I think the answer here is that if someone does something (like going off their meds) where there’s a reasonable expectation that harm might result, they’re liable for the negligence and the harm-done, not necessarily the actual crime.
So, in mine and my friend’s case, nothing ‘negligent’ happened; they were just a really horrible chains of events that nobody could have predicted. We should pay for damages or serve some sort of restitution, but not face deterrent-type sentencing. If my friend stops taking his meds, or if I willfully take meds that put me into a mania again, then we must be held accoutnable for AT LEAST the negligence on top of restitution, and possibly more.

joe bernstein
joe bernstein
9 years ago

We had a guy on trial in Brooklyn when I was a court officer back in the early 70’s who did the following:While dropping acid with his girlfriend,he strangled her,then lacquered her body and wrapped her in tinfoil and plastic sheeting.

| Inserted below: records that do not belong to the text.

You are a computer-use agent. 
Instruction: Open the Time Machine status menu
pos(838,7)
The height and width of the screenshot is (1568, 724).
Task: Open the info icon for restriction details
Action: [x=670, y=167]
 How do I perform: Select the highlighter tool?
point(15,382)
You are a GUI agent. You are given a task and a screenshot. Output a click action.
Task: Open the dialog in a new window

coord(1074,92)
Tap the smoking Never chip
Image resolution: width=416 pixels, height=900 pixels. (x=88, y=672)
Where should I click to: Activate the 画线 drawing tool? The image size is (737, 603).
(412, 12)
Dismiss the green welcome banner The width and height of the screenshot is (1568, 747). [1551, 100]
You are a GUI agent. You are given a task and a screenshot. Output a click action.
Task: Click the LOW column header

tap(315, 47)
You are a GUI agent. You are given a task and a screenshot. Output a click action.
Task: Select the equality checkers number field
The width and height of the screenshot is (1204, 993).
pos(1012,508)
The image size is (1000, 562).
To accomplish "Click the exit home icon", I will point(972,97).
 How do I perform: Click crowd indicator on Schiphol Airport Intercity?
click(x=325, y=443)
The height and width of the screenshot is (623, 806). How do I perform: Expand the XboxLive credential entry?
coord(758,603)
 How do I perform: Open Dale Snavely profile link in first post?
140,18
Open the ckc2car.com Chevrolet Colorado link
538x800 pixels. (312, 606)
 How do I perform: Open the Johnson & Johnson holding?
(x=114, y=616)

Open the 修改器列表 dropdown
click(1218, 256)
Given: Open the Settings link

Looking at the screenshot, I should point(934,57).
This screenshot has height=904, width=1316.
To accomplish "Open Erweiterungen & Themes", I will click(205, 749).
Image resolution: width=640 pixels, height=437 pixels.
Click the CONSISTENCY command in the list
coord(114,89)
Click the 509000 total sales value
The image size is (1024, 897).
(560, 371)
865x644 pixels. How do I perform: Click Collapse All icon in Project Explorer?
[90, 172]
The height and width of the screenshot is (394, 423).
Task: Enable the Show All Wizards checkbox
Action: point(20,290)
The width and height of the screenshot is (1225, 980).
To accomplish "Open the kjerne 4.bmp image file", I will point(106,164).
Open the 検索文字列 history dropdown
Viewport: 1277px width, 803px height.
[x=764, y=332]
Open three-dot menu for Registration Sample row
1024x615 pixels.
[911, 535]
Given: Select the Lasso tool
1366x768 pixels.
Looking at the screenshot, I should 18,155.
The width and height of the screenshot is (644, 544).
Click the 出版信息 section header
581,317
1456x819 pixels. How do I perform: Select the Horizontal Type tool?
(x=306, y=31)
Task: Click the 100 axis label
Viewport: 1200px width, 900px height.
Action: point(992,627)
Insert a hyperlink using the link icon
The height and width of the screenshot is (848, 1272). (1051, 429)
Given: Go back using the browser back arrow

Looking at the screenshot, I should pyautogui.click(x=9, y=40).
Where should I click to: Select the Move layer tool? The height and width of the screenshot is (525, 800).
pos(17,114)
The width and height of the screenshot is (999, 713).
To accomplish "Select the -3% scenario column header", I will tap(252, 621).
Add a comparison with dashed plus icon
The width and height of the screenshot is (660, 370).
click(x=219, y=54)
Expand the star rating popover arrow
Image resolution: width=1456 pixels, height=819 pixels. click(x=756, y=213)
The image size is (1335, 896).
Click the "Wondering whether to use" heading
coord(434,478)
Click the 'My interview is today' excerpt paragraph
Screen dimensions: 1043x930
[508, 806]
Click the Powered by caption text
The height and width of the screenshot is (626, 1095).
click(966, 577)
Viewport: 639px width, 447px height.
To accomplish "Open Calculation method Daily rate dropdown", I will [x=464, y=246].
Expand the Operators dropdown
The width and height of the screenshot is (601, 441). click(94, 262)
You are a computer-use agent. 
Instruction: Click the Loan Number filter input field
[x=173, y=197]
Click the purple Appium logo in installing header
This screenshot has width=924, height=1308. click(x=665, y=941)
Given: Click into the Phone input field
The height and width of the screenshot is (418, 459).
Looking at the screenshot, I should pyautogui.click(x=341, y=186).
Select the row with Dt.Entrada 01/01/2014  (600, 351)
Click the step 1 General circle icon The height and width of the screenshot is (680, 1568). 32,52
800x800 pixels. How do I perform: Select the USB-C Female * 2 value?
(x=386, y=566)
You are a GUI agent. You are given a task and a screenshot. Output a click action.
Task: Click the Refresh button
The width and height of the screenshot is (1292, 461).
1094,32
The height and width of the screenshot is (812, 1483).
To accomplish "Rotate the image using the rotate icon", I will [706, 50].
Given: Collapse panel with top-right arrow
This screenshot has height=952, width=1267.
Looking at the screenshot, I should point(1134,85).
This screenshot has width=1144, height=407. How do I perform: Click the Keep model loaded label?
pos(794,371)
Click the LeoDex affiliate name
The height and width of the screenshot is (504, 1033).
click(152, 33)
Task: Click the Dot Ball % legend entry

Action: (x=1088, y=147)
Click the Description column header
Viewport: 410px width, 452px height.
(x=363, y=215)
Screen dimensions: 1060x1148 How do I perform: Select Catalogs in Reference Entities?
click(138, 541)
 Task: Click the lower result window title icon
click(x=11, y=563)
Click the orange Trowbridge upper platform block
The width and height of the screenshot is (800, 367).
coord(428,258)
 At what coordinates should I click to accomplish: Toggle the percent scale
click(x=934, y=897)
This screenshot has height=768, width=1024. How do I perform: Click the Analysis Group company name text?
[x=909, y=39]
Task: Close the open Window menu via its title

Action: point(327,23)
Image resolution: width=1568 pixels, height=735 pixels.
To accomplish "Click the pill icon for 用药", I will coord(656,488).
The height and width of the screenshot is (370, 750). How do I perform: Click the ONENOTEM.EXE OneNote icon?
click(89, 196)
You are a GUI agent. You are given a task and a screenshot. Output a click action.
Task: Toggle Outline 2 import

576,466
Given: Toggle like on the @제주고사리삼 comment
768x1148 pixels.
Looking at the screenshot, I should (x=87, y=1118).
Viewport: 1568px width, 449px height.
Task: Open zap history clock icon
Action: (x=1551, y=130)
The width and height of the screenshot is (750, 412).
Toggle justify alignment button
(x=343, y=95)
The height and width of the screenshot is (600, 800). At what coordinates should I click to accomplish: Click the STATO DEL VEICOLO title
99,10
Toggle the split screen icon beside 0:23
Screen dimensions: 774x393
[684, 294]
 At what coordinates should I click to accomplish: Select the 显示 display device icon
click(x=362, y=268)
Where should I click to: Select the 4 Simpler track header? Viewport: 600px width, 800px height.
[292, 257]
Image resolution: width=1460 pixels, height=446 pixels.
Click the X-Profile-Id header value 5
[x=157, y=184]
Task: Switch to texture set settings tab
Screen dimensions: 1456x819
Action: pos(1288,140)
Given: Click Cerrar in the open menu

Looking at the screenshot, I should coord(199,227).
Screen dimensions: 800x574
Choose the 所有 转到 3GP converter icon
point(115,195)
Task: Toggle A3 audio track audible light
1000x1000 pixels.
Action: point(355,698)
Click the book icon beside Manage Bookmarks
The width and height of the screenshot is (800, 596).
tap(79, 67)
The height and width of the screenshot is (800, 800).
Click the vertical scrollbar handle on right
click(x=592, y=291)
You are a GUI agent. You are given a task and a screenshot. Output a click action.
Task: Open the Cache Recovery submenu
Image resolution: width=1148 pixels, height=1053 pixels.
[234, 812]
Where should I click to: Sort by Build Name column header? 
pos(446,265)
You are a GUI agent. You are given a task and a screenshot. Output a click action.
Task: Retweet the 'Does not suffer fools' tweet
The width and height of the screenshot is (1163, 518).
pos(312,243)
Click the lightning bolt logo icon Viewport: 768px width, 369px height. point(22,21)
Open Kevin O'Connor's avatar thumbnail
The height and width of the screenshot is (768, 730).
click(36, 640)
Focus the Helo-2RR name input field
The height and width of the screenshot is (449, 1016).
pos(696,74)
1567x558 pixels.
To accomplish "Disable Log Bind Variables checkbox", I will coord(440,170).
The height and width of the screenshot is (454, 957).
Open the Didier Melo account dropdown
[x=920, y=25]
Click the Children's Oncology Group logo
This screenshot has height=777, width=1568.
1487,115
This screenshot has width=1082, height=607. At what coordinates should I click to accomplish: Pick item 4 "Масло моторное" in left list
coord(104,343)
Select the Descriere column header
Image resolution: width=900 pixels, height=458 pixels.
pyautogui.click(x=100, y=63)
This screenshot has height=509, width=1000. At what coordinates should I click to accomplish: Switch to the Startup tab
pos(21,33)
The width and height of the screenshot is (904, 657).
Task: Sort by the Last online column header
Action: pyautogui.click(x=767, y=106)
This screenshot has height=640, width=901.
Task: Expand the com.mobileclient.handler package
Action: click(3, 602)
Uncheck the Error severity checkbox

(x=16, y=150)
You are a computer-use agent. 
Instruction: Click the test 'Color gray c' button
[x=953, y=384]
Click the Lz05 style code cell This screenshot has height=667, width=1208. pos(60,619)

This was the summer.He stashed he under his bed and took her out avary so often to have sex-she was rotting and eventually the smell alerted neighbors who called the police.
He had been kicked out of the army for being nuts.
He was really weird in person-like he didn’t think it was any big deal.
A judge found him fit to proceed and he was convicted and got 25 to life.
He wasn’t fit to take a piss on his own,but what do I know?
At least he didn’t eat her like that guy Rakowitz in NYC a few years later.